- [PROBLEM STATEMENT] Copy verbatim the stretch of the records from the line containing "is (1064, 1758)." through the line containing "pyautogui.click(x=11, y=157)", with both end lines included.

[Begin PROVIDED MATERIAL]

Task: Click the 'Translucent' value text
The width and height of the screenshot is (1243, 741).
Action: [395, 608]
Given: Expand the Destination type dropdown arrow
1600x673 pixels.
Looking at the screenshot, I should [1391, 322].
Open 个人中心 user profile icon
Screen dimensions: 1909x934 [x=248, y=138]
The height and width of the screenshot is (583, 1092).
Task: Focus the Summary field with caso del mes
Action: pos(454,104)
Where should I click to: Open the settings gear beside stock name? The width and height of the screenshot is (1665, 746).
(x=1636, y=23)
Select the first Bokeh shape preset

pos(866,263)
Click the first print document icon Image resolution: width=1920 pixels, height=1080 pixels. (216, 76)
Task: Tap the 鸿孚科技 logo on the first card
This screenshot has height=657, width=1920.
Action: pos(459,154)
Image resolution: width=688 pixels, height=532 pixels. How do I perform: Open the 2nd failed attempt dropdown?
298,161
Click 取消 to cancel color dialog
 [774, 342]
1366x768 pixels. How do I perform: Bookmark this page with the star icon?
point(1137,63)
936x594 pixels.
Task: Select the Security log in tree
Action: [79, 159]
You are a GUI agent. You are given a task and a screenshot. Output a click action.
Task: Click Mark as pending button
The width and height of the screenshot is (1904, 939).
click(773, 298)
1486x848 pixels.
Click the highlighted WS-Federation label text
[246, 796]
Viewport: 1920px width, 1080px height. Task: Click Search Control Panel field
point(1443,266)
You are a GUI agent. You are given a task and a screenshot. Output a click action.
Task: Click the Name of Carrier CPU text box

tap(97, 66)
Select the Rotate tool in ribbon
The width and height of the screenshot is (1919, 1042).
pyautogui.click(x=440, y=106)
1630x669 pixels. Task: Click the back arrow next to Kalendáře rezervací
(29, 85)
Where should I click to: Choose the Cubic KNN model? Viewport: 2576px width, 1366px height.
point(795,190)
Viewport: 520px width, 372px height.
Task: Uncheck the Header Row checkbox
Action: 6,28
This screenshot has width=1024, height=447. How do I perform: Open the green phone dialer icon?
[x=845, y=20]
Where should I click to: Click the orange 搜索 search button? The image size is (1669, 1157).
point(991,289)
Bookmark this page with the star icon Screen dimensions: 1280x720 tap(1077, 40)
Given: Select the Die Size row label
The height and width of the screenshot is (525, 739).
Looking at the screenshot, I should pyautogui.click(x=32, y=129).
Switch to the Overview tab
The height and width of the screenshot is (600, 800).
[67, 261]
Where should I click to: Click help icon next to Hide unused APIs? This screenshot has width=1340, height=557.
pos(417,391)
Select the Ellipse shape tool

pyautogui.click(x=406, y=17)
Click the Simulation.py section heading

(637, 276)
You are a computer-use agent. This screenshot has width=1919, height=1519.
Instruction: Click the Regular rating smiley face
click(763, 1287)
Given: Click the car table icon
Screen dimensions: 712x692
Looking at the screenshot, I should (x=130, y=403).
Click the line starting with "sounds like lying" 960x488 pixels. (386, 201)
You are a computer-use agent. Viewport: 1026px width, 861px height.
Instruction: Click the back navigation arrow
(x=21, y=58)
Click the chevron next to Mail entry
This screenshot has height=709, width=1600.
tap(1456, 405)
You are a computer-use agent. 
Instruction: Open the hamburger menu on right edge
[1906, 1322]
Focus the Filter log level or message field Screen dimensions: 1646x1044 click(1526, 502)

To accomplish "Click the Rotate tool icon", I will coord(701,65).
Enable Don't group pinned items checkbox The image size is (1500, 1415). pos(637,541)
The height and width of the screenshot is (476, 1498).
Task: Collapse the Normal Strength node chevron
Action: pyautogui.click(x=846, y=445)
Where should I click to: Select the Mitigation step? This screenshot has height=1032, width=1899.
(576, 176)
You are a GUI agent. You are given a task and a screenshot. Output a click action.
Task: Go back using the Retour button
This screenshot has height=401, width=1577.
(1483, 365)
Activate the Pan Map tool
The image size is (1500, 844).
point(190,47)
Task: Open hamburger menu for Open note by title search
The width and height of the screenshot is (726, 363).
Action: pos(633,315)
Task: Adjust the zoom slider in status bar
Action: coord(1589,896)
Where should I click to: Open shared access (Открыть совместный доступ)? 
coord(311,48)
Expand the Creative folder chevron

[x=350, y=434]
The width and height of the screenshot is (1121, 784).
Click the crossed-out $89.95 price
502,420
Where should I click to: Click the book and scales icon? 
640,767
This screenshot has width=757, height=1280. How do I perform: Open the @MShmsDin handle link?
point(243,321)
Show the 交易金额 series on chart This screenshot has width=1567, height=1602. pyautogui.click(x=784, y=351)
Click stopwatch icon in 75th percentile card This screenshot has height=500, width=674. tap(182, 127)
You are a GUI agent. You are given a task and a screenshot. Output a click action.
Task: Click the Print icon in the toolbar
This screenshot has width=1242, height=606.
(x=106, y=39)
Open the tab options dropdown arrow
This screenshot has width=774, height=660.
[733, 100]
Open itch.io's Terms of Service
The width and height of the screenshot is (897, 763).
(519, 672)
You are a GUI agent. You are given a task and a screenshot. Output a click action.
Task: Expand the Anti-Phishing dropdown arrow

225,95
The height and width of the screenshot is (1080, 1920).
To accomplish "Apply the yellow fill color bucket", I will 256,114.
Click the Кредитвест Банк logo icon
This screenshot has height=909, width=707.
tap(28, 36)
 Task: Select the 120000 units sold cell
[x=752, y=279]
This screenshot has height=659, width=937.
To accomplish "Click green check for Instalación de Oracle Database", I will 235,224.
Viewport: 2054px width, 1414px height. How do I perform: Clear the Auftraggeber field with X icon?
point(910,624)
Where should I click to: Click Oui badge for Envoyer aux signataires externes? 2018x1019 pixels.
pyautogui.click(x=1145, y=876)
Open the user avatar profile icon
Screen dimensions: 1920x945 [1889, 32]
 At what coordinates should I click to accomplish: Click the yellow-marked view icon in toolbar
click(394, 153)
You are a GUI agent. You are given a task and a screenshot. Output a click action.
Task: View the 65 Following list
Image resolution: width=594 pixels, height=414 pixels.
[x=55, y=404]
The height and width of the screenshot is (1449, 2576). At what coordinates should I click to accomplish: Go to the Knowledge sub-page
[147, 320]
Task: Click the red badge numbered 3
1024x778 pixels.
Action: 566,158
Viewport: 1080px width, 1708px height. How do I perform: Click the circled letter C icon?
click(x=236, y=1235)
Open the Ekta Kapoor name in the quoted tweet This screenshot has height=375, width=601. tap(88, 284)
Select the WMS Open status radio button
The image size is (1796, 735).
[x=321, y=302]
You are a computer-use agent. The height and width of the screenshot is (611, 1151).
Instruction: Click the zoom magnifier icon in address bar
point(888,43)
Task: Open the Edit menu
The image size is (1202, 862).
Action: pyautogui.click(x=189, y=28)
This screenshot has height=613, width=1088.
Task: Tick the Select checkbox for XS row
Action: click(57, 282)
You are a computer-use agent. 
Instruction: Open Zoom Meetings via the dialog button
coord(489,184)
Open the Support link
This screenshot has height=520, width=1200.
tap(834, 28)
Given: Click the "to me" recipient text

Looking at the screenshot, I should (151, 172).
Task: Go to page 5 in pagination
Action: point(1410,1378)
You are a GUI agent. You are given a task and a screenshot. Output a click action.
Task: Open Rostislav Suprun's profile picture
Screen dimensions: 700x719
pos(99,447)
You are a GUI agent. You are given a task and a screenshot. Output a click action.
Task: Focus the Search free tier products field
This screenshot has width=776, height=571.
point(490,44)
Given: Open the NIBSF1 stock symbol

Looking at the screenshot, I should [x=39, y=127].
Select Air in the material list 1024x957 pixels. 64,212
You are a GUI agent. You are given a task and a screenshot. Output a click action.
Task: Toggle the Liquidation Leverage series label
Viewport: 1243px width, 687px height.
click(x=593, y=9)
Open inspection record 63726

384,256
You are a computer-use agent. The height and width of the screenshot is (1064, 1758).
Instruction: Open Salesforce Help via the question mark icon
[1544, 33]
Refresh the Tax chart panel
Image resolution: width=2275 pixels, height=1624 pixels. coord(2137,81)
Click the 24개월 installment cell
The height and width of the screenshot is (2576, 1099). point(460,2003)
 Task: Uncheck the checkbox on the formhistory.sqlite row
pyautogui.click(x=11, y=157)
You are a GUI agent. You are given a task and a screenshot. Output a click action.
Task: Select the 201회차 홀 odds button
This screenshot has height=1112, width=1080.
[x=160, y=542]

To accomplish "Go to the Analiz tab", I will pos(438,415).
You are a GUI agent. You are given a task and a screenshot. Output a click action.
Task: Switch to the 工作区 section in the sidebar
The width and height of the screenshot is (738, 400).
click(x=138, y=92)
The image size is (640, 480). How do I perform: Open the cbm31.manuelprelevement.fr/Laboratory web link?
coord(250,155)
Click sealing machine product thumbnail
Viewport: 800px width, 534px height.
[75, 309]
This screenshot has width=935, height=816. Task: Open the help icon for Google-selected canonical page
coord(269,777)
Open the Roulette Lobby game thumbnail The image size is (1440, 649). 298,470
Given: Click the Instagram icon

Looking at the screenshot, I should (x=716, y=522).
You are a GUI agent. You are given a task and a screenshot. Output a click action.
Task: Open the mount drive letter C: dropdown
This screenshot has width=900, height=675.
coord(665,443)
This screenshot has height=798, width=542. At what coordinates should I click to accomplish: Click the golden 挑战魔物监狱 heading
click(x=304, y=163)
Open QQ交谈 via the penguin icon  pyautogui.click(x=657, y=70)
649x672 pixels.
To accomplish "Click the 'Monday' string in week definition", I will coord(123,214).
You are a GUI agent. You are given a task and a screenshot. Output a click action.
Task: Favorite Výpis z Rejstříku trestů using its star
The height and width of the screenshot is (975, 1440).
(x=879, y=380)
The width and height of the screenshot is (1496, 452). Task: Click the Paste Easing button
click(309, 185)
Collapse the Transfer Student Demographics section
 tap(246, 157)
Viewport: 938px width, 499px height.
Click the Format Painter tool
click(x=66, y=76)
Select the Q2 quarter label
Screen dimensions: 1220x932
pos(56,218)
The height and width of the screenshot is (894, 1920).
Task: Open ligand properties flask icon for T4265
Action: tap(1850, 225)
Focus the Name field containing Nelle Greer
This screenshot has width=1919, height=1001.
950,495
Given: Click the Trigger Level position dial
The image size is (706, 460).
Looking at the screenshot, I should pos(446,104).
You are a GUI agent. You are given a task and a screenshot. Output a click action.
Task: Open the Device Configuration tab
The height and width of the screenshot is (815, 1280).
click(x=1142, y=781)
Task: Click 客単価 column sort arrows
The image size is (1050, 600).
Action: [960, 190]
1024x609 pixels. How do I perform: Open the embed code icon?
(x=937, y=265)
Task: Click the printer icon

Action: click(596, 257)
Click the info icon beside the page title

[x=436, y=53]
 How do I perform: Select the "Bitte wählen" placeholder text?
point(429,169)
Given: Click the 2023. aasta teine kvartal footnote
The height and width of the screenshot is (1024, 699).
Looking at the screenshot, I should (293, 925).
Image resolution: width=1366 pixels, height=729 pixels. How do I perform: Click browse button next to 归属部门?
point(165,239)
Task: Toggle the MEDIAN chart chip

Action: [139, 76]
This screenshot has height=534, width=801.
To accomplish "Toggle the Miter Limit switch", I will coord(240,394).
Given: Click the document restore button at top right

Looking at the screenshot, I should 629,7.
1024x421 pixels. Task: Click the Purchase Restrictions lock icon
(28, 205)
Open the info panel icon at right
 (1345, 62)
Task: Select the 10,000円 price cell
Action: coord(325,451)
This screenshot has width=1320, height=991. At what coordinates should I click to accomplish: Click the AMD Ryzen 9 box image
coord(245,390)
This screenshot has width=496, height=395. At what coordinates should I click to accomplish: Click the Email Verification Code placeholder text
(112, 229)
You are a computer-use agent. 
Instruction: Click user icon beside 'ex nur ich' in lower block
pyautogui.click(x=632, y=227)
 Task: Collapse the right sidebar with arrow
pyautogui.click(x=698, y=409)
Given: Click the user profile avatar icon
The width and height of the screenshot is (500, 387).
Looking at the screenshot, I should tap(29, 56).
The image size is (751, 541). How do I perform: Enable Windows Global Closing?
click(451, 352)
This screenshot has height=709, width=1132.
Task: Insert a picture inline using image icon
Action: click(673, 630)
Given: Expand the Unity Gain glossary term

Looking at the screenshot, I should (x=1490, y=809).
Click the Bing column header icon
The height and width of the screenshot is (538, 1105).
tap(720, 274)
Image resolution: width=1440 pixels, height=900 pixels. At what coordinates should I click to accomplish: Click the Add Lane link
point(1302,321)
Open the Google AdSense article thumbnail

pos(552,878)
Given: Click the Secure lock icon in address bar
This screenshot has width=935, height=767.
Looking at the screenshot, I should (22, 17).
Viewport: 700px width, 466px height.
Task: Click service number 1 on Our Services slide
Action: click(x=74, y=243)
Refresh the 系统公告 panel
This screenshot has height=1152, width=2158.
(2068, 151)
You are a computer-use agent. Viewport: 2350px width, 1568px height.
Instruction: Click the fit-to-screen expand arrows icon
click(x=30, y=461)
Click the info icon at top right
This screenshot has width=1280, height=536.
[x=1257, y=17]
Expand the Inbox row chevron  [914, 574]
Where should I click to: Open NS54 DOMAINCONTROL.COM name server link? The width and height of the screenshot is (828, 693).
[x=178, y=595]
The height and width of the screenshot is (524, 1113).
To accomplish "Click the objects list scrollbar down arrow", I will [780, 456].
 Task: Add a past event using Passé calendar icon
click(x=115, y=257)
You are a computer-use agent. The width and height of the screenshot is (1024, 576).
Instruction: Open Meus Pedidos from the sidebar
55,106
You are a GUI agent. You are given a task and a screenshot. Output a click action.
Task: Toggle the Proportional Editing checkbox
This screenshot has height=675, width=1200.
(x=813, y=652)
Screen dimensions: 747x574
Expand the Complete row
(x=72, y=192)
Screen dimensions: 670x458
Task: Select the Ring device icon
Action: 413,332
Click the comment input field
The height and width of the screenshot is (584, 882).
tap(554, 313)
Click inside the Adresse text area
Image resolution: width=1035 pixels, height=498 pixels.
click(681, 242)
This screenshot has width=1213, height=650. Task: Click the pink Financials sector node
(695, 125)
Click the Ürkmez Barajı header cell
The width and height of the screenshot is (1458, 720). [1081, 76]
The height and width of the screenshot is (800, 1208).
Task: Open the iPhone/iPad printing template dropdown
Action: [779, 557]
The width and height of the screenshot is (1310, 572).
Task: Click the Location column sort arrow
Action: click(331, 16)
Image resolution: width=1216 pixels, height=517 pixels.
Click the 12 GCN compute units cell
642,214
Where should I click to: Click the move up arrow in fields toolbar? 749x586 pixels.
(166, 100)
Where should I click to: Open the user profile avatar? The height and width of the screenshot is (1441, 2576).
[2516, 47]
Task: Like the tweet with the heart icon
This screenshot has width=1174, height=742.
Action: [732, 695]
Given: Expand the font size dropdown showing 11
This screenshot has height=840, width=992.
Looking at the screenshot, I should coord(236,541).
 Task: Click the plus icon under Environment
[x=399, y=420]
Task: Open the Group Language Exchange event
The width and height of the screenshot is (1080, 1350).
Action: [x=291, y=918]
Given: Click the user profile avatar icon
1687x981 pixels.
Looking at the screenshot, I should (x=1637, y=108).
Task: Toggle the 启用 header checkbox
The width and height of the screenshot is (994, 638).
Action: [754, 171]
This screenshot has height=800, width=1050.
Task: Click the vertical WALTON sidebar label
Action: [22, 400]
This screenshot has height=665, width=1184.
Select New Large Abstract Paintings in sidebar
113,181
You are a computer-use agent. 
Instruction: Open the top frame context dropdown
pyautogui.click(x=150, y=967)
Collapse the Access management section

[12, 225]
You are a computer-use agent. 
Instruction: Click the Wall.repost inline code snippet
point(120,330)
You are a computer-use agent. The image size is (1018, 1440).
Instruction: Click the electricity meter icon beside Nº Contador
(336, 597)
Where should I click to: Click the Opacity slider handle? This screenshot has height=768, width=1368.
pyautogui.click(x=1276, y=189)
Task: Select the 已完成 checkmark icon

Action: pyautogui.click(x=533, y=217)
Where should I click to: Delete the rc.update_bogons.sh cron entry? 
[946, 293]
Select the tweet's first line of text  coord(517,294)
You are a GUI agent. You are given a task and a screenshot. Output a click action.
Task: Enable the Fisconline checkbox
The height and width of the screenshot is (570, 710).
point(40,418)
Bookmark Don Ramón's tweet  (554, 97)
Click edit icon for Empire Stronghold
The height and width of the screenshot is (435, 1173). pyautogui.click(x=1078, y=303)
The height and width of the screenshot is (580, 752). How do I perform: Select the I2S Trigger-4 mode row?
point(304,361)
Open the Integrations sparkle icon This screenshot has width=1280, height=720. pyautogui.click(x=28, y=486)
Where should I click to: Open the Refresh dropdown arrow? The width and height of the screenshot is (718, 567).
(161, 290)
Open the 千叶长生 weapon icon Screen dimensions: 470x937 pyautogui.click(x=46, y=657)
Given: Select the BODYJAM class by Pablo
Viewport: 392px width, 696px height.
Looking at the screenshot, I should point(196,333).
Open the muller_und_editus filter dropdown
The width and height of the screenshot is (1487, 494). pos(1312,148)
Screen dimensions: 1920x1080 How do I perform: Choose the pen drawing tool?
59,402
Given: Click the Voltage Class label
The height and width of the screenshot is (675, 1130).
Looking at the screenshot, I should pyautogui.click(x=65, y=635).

[End PROVIDED MATERIAL]

- [WORKED SOLUTION]
You are a computer-use agent. The height and width of the screenshot is (1064, 1758).
Instruction: Open Salesforce Help via the question mark icon
[1544, 33]
Refresh the Tax chart panel
Image resolution: width=2275 pixels, height=1624 pixels. coord(2137,81)
Click the 24개월 installment cell
The height and width of the screenshot is (2576, 1099). point(460,2003)
 Task: Uncheck the checkbox on the formhistory.sqlite row
pyautogui.click(x=11, y=157)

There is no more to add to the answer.